(Rows on where targets appear)
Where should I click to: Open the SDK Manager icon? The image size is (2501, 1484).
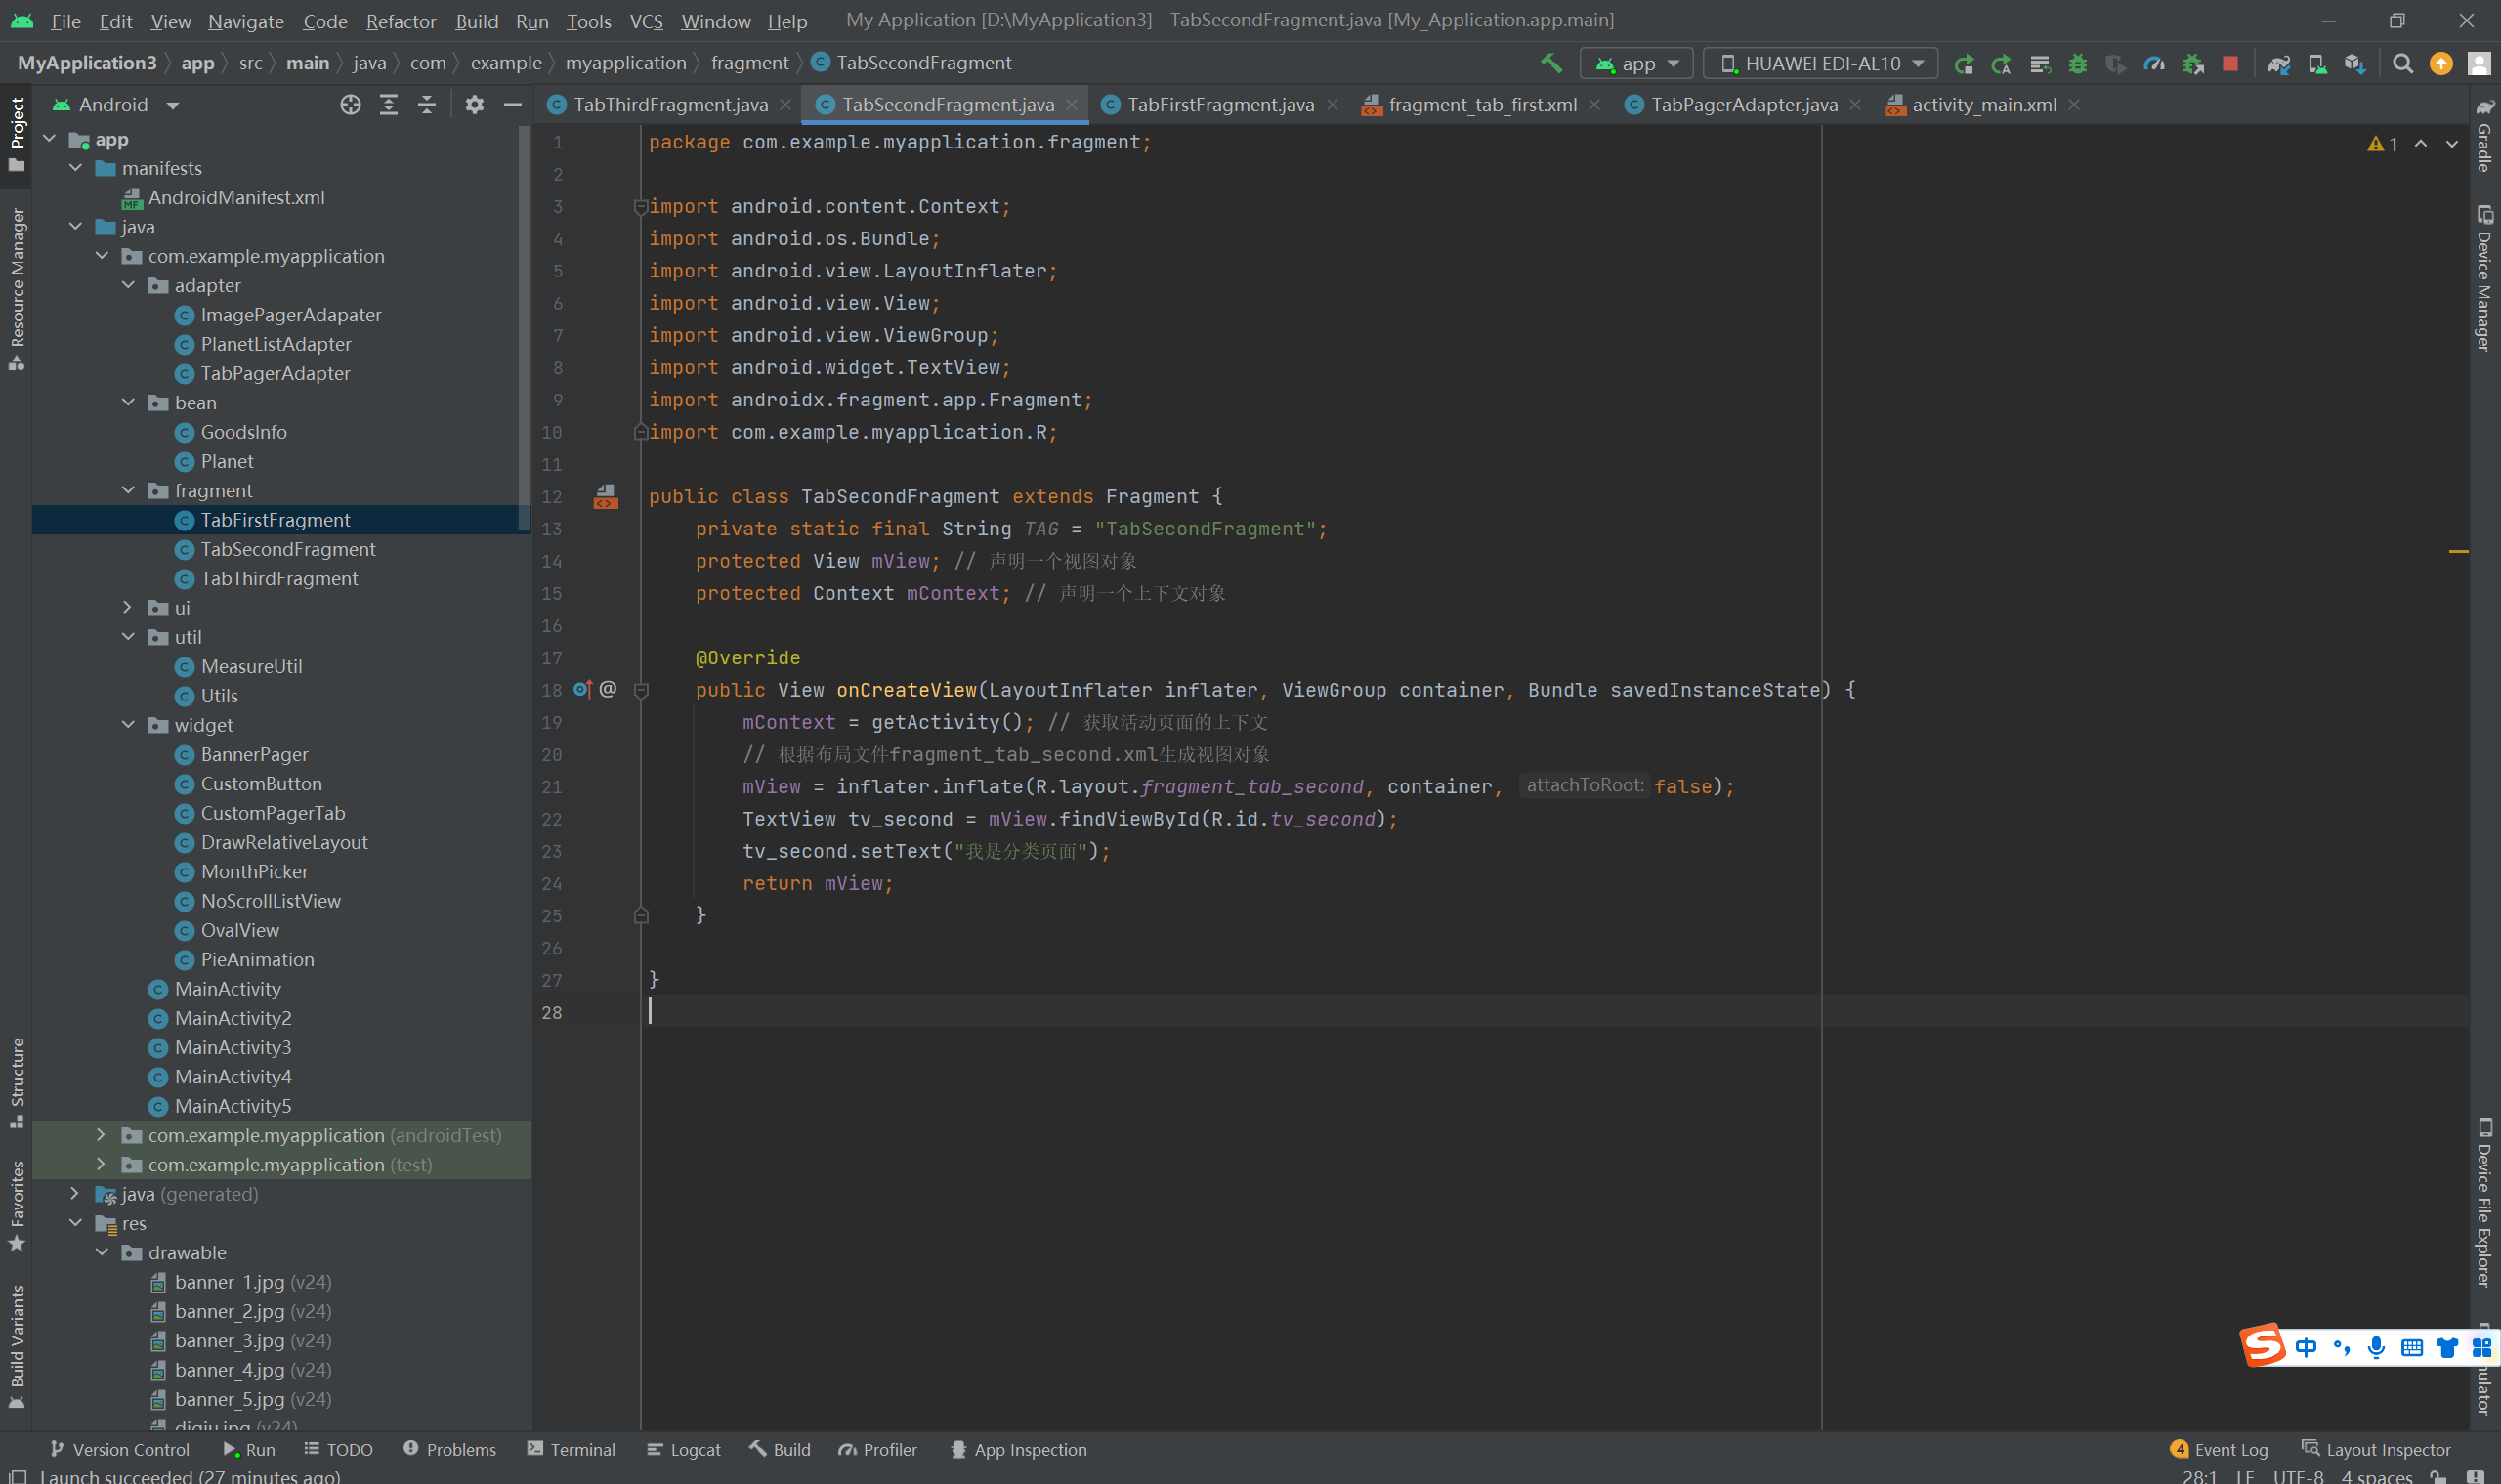(x=2355, y=63)
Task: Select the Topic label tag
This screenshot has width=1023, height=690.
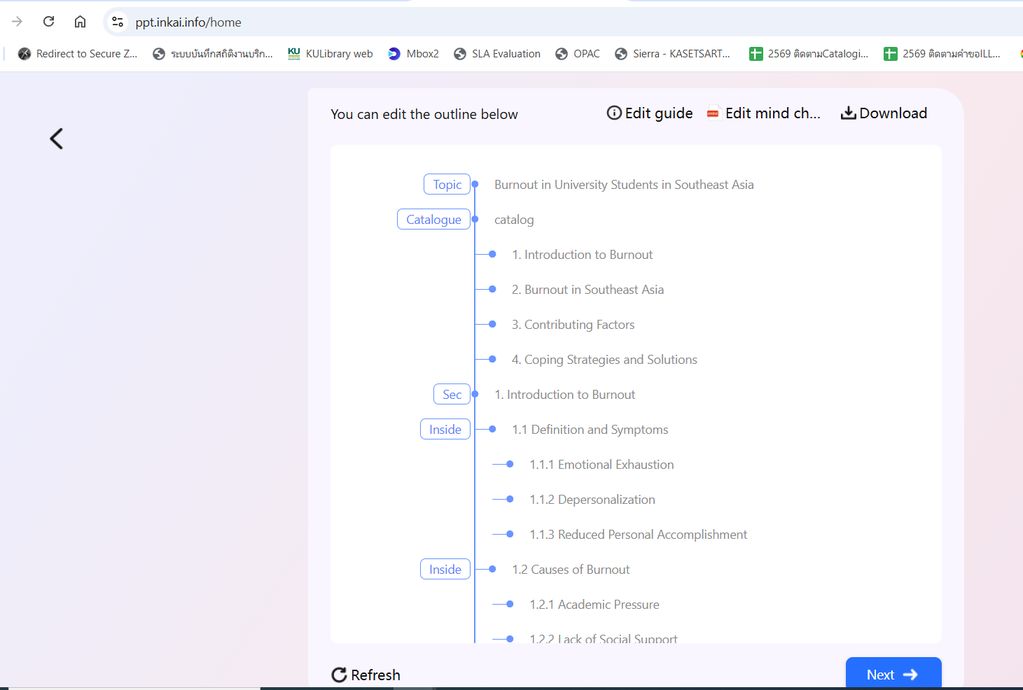Action: click(447, 185)
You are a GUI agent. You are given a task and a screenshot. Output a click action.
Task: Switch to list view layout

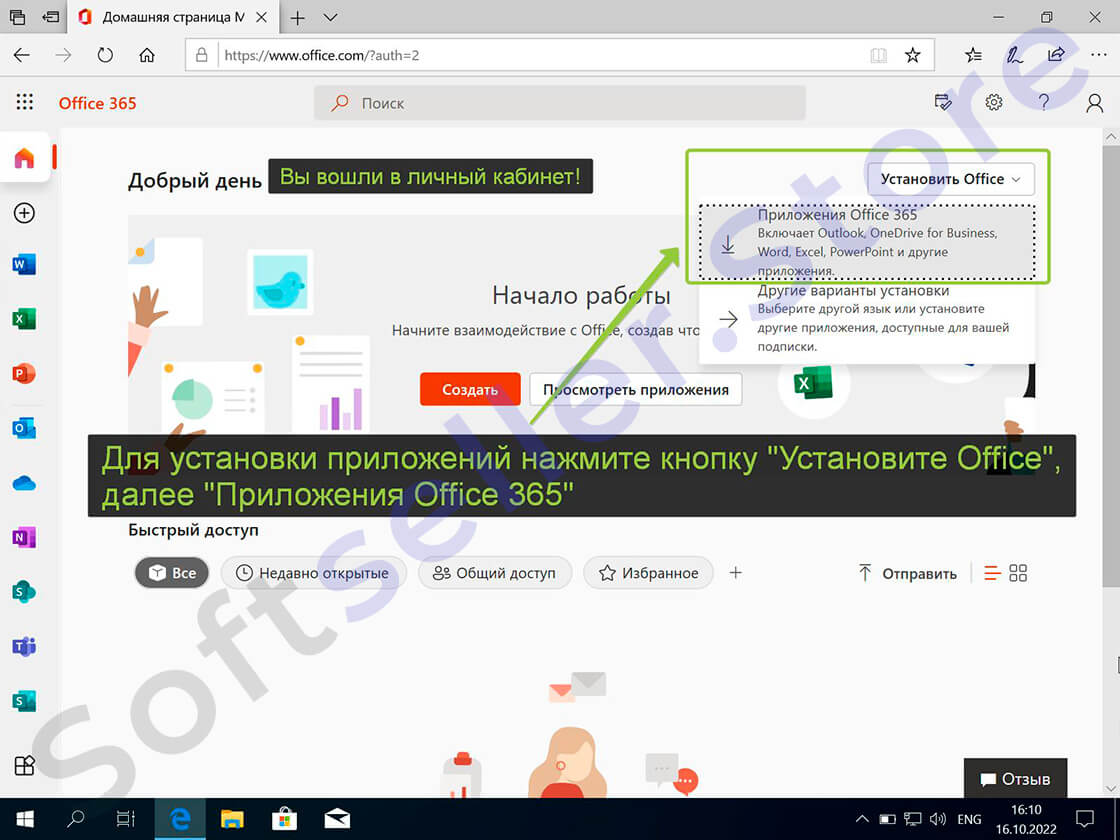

(CHALLENGE)
Retype each line of the material above word for word, leaving out the pictures.

(WRITTEN ANSWER)
Where should I click to: Open the SDK Manager icon? The image size is (2501, 1484).
(x=2355, y=63)
Task: Select the Topic label tag
This screenshot has width=1023, height=690.
Action: click(447, 185)
You are a GUI agent. You are given a task and a screenshot. Output a click action.
Task: Switch to list view layout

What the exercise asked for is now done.